## [Work instructions]
Please count the lines below that contain the string "price", treating uppercase and lowercase as different, and give only the number.

········

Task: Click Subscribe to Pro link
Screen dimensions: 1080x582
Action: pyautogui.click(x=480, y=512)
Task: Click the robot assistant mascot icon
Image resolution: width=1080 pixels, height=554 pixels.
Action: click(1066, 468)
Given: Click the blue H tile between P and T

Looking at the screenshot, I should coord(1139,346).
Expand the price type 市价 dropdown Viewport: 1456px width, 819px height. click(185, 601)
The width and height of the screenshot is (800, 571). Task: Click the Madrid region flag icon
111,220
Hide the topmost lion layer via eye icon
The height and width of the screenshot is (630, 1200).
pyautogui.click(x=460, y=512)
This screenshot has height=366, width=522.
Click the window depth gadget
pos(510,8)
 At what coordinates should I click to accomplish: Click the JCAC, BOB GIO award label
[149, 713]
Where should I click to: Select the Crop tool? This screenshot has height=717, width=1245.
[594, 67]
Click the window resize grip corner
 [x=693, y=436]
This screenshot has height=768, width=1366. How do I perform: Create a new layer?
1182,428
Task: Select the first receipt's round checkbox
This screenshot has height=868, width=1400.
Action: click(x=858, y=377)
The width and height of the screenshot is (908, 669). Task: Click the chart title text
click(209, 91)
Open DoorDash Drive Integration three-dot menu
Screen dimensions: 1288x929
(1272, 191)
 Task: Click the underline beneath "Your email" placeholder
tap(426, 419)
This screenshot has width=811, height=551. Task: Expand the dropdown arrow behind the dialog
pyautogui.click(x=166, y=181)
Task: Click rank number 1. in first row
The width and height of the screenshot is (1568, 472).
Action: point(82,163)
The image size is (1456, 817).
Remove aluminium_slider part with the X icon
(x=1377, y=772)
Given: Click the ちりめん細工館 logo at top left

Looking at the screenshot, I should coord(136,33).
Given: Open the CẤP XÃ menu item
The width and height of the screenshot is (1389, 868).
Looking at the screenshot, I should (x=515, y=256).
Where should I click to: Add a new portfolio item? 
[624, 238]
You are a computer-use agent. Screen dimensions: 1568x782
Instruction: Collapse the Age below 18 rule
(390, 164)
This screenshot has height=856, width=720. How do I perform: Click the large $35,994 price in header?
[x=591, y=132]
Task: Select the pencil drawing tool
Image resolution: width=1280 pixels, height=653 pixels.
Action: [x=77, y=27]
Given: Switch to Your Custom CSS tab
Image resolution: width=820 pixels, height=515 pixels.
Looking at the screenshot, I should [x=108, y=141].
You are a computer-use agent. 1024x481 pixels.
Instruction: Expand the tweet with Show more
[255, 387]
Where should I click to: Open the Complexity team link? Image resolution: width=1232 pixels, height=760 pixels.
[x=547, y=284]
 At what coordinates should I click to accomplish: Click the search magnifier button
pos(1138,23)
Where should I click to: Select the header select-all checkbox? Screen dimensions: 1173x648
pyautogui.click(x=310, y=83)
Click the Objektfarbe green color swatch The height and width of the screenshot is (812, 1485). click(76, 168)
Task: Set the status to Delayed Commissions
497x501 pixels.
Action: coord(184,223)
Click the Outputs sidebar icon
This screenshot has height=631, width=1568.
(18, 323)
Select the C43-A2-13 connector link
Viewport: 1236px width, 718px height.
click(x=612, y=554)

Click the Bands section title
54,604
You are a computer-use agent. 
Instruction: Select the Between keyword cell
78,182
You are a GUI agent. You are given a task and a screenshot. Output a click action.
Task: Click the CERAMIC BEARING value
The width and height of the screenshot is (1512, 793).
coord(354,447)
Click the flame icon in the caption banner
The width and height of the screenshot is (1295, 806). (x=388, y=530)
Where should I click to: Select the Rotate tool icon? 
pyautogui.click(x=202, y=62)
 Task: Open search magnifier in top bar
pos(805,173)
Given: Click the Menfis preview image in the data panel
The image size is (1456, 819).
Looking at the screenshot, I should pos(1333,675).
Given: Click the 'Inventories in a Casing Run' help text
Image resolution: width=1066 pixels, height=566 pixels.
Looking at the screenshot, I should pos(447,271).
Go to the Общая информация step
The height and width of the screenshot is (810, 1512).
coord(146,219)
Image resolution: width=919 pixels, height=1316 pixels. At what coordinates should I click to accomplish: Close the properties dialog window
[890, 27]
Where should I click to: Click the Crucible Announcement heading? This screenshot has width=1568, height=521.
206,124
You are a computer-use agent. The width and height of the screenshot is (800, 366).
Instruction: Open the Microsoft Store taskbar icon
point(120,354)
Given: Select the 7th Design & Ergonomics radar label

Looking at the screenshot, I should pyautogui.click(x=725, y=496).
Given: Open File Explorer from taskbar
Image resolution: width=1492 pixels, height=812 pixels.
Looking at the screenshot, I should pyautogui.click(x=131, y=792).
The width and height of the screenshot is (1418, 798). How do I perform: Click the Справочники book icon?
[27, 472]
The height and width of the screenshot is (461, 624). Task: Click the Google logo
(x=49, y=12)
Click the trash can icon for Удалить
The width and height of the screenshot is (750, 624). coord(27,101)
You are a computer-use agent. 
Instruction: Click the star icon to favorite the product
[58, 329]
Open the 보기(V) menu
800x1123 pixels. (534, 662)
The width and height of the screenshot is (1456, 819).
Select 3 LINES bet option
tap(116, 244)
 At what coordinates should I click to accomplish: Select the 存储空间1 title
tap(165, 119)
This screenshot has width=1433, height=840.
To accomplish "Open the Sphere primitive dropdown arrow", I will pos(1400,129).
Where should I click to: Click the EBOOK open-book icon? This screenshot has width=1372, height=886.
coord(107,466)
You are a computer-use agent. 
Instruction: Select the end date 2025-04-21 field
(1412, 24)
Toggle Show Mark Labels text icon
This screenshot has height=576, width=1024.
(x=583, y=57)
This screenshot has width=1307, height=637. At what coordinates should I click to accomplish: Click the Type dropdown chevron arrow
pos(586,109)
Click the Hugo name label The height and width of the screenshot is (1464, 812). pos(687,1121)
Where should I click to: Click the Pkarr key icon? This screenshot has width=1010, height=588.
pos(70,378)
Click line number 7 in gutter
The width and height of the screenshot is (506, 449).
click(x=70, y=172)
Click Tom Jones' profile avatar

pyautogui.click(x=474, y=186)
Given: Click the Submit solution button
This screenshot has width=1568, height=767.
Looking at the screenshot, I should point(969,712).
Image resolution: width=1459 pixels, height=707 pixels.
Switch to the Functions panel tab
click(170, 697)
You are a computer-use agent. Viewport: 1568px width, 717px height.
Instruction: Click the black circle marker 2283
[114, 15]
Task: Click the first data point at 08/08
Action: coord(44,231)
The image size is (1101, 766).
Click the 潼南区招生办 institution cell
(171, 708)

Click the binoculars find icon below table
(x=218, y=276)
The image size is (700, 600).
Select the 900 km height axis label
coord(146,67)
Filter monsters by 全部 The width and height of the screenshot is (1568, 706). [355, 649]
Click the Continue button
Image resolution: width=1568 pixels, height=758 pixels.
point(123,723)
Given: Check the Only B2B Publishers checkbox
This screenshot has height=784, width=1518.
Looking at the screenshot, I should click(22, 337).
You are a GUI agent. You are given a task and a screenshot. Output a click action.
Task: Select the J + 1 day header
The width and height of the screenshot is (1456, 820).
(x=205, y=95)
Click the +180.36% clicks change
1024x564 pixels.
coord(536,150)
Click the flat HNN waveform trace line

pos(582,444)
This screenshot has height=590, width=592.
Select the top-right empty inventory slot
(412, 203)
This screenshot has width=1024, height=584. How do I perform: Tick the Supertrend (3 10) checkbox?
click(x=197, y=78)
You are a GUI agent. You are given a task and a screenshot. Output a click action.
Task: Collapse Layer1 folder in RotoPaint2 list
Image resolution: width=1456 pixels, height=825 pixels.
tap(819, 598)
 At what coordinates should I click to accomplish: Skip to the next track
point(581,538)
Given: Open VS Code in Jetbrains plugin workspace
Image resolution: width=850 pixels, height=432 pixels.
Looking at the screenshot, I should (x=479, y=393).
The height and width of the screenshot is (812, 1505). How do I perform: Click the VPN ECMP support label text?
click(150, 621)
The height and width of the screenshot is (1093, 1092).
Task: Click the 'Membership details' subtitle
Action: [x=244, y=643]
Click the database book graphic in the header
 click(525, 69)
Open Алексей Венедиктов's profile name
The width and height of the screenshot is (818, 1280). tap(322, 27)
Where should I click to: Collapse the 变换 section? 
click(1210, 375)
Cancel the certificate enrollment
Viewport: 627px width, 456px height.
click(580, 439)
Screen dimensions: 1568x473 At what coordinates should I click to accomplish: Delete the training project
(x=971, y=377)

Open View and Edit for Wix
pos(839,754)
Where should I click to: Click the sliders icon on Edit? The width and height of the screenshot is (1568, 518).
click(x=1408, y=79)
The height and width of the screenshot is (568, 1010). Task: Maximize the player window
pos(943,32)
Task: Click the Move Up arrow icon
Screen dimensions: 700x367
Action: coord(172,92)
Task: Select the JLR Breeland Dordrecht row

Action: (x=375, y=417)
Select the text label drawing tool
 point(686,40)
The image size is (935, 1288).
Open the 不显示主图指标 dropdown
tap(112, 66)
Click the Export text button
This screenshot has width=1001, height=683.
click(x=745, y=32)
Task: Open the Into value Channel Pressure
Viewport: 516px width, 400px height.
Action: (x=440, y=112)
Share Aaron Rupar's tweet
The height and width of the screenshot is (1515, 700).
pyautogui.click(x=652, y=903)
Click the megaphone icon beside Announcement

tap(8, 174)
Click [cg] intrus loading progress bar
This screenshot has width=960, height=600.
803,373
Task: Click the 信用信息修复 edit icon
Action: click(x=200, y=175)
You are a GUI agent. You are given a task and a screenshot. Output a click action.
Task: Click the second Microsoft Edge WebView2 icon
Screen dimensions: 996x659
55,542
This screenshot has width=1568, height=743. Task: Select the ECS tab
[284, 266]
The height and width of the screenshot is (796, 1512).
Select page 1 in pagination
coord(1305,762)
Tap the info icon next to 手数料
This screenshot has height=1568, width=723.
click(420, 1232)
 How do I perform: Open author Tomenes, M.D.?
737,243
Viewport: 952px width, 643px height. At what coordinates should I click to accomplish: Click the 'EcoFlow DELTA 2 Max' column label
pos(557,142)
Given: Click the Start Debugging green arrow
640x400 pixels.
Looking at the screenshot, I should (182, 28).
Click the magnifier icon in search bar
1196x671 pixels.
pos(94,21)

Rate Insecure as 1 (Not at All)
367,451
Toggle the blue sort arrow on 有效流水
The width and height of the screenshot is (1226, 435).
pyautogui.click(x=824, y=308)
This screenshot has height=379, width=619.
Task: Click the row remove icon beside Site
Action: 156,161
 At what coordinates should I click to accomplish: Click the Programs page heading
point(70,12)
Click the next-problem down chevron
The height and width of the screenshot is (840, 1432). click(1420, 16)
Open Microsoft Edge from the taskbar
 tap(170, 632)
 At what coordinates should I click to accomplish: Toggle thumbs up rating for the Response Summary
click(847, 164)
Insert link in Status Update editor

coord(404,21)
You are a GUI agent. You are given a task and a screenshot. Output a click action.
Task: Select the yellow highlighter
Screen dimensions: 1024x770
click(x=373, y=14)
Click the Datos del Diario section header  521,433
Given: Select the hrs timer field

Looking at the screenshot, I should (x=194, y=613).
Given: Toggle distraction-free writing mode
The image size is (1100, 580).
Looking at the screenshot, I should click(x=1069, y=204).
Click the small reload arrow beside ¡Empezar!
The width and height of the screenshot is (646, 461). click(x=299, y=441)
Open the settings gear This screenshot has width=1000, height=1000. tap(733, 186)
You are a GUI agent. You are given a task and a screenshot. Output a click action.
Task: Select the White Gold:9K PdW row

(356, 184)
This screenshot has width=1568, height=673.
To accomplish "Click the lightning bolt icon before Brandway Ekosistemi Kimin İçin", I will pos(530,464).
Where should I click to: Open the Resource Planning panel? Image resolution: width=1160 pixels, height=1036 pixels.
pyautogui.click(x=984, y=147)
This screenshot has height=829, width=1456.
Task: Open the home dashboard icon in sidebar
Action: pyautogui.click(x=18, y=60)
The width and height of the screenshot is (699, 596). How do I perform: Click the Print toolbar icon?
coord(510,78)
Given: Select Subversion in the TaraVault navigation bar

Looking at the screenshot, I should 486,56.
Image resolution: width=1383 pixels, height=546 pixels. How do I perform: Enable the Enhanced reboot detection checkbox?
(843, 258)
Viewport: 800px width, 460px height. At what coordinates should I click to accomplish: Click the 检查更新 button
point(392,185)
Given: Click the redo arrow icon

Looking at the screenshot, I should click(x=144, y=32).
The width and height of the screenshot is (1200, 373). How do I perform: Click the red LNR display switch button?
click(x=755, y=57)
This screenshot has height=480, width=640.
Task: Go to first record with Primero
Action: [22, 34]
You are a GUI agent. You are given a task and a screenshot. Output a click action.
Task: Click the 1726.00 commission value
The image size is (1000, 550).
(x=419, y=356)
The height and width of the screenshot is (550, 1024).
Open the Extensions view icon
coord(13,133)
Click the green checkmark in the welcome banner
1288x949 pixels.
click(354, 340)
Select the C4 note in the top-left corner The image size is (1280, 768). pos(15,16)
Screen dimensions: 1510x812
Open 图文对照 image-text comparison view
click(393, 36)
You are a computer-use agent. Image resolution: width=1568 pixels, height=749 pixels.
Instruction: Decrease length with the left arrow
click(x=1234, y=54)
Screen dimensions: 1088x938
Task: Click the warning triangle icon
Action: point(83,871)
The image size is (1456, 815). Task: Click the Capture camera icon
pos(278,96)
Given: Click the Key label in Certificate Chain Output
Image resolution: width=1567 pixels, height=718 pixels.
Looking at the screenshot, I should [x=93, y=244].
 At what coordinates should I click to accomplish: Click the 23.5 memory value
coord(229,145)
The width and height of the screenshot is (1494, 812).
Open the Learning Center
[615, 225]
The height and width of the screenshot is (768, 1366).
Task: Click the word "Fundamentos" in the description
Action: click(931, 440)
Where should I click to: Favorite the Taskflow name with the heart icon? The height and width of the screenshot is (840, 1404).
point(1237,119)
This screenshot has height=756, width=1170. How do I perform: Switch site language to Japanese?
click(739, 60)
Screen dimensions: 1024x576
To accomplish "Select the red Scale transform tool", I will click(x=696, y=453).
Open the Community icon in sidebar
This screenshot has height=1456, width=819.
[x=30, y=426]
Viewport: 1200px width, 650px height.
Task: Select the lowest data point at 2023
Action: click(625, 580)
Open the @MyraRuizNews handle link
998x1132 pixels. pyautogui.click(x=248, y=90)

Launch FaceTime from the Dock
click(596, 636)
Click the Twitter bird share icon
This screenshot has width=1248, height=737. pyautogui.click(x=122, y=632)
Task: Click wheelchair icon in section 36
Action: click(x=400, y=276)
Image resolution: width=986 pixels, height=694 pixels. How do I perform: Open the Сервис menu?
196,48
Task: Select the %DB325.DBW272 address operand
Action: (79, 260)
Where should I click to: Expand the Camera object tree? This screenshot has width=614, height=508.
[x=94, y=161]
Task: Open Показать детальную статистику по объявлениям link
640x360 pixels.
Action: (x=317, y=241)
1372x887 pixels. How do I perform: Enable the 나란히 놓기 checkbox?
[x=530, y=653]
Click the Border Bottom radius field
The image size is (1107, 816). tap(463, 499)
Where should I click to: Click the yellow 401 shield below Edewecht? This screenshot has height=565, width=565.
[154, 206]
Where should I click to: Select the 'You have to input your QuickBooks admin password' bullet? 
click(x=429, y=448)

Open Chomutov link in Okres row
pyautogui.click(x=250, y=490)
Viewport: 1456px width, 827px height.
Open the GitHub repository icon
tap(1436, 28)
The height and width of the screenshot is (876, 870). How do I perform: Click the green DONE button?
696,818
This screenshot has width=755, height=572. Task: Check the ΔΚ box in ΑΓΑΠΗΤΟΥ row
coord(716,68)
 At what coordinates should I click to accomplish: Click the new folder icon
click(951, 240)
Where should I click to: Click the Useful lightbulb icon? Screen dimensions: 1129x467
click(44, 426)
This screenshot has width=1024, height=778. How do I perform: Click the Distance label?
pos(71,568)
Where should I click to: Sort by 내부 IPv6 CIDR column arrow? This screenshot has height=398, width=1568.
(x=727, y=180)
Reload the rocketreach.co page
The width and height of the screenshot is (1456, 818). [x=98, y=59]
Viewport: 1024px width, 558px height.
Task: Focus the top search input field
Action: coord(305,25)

········

## [Response to the task]
2